Exclusive: Universal Credit programme is one of many DWP failures on the horizon, warns former employee

Ex-consultant says that projects have been plagued by Department for Work & Pensions lack of planning

The Universal Credit programme, which will waste at least £140m of the taxpayers' money, is one of many Department for Work & Pensions (DWP) projects that are heading for disaster, according to a former employee.

The ex-employee, who wishes to remain anonymous, was hired as a consultant at the government department, and saw first-hand some of the issues that led to the Public Accounts Committee slamming the DWP for "alarmingly weak management" and a "shocking absence of control".

In an exclusive interview with Computing, the former employee said that one project he worked on was the refresh of a significant chunk of infrastructure and software, for which the team handling the project did not determine any business requirements before going forward with their plans.

"Over three or four years, identical systems had grown up in parallel and the projects committee which looks after all of this said we don't want a fifth or sixth one, so let's consolidates this, which was the right thing to do," he said. "But the team immediately went out to the field, and said they'll use the four systems as a reference point to build a new one, with the inevitable result that the supplier is just going to reproduce what's already there."

Other issues with projects included not having a central document repository for information. In one such instance, the consultant asked a project manager where he could find all of the relevant information and waited for two weeks before the project manager responded with the relevant answers. In the manager's response, he said: "I'm sorry, I didn't realise it took this long to find the information", the consultant claimed.

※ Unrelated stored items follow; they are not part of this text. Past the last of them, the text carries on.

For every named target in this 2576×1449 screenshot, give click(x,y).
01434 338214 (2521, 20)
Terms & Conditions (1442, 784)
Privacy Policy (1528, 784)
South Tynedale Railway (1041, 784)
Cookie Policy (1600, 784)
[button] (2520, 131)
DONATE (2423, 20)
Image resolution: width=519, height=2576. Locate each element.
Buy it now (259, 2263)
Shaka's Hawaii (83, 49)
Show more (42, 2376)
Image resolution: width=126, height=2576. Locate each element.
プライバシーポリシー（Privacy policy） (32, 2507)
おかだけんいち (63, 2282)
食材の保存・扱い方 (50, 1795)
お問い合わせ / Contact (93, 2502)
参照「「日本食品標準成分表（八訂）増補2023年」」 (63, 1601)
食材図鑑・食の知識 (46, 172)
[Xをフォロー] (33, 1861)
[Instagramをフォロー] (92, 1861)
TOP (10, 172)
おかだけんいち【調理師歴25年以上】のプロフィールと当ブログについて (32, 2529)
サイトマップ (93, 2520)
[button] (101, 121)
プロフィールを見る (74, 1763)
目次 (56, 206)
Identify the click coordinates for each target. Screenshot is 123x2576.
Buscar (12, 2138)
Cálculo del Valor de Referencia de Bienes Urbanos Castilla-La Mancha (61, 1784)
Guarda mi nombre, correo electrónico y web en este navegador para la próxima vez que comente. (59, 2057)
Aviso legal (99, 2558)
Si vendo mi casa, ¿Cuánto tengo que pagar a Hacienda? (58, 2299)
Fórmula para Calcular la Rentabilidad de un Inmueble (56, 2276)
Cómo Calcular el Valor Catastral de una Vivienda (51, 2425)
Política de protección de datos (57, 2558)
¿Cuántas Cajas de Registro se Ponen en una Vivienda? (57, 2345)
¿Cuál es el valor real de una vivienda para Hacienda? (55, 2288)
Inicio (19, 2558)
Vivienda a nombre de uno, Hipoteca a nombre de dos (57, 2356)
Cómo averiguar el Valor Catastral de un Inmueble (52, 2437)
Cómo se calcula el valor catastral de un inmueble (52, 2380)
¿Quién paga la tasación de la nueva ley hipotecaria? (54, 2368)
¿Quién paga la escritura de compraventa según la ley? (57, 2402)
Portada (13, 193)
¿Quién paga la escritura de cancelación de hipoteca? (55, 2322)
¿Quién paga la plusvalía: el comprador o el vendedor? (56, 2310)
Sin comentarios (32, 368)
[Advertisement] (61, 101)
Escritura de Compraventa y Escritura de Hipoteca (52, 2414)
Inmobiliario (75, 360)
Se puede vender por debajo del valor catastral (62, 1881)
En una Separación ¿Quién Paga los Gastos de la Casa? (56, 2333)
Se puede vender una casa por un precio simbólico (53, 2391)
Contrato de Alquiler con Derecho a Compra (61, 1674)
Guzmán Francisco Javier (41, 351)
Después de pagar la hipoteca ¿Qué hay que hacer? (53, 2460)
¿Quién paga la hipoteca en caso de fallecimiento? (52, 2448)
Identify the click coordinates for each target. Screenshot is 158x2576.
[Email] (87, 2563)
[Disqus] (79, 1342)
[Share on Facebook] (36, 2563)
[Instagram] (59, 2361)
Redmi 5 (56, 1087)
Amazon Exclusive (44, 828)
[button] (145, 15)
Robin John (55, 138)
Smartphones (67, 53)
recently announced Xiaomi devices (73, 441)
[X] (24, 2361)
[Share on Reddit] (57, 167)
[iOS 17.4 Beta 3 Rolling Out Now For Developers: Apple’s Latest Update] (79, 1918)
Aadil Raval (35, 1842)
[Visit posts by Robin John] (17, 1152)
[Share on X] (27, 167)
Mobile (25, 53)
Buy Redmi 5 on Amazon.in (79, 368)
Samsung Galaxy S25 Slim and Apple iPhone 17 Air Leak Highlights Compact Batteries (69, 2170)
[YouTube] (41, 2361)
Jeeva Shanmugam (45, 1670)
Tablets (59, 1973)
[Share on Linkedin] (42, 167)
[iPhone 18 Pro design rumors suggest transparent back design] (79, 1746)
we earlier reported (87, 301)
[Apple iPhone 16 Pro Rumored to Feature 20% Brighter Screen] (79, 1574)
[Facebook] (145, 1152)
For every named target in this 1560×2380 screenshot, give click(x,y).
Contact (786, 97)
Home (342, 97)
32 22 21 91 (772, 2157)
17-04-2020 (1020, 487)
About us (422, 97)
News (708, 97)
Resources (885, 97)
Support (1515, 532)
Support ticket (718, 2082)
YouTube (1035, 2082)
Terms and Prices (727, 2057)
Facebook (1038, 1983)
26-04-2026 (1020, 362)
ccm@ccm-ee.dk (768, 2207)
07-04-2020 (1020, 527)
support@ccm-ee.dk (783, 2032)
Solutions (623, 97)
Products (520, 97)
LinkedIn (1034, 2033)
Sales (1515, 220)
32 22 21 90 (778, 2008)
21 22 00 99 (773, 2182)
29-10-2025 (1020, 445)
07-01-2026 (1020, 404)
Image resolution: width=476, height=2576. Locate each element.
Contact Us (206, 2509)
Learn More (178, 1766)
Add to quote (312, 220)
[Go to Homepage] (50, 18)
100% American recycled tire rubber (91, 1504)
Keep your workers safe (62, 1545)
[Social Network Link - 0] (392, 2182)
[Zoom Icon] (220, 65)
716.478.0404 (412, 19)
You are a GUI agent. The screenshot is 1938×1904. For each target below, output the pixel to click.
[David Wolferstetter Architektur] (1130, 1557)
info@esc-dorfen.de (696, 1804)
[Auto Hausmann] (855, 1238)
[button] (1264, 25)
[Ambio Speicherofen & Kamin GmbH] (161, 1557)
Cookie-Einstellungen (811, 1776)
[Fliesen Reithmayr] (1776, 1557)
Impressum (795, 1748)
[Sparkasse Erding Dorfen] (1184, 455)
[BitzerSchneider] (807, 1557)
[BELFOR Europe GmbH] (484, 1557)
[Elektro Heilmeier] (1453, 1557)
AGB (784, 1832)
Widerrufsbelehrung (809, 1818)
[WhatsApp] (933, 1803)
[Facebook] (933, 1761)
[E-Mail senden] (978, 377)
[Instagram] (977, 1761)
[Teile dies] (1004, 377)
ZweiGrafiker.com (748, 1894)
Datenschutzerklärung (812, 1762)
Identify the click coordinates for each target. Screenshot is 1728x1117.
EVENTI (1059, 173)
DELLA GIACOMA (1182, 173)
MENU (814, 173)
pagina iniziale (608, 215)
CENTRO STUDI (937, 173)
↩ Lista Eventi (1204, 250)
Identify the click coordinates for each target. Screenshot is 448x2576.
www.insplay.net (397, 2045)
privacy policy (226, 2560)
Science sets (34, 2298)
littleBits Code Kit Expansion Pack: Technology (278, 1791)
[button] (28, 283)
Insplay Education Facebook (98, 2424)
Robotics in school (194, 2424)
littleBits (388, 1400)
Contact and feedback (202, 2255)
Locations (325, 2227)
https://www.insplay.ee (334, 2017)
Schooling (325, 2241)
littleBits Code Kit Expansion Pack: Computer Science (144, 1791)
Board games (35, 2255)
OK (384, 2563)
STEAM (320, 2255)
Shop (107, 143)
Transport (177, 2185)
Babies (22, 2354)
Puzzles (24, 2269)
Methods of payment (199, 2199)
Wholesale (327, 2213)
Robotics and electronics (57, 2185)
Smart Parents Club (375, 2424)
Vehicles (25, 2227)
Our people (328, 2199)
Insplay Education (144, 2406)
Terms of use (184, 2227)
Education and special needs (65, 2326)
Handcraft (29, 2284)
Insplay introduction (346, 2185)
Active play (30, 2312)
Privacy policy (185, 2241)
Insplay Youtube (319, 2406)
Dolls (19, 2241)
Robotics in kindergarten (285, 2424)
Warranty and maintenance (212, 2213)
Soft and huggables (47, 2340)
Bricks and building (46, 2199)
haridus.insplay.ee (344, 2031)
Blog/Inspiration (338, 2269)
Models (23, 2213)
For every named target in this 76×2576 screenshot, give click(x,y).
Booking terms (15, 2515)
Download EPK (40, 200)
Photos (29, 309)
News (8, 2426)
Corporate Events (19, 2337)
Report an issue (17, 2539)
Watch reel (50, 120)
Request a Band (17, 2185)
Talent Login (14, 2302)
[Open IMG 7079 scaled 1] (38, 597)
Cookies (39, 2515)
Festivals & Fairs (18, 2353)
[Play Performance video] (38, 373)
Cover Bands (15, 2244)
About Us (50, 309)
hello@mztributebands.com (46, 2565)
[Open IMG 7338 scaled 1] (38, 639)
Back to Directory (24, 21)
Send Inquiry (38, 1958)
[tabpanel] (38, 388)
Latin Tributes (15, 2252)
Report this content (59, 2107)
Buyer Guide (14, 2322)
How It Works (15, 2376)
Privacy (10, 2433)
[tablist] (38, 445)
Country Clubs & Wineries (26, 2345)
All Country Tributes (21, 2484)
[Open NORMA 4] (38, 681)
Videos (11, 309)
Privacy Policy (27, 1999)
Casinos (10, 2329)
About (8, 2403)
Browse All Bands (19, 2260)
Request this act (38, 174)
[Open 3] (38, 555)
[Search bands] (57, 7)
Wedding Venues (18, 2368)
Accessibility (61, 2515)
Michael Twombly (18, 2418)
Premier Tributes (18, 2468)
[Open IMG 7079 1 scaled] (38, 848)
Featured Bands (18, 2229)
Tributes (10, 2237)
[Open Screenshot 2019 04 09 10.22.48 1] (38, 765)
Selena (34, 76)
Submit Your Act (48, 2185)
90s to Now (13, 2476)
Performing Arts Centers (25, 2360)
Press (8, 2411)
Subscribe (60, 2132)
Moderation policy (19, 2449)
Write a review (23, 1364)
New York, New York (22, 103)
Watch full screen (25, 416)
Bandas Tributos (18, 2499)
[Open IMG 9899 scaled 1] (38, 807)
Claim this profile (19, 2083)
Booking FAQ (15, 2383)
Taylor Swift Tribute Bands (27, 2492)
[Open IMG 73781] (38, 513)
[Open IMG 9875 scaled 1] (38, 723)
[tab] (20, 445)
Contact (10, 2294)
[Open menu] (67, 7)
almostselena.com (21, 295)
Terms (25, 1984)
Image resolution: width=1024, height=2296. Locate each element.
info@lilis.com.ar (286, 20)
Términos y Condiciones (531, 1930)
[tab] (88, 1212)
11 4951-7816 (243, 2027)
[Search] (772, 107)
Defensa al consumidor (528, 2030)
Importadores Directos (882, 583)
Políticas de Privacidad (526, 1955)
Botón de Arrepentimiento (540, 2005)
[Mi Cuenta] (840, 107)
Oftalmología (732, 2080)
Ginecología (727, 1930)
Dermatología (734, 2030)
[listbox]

He said that Microsoft SharePoint had been implemented but that it was something the department was not leveraging.

As DWP looked to improve project management within the department, it held a presentation for 100 of its team, which the consultant also attended.

"I went to the presentation where 100 of us were shipped in from all over the country for two days, and someone stood up and said ‘we've got this idea for managing projects'. The next thing they said was ‘you don't have to use it'. Why were we sitting there then? That must have cost £100,000," he said.

He went on to commend the Public Accounts Committee (PAC) for being more diligent in signing off funds, but suggested that DWP employees "know what to tell the PAC... so that at the second or third attempt, they get the money required".

But he dismissed any suggestion of the DWP having a genuine plan, stating that "all of the fancy mission statements mean absolutely squat".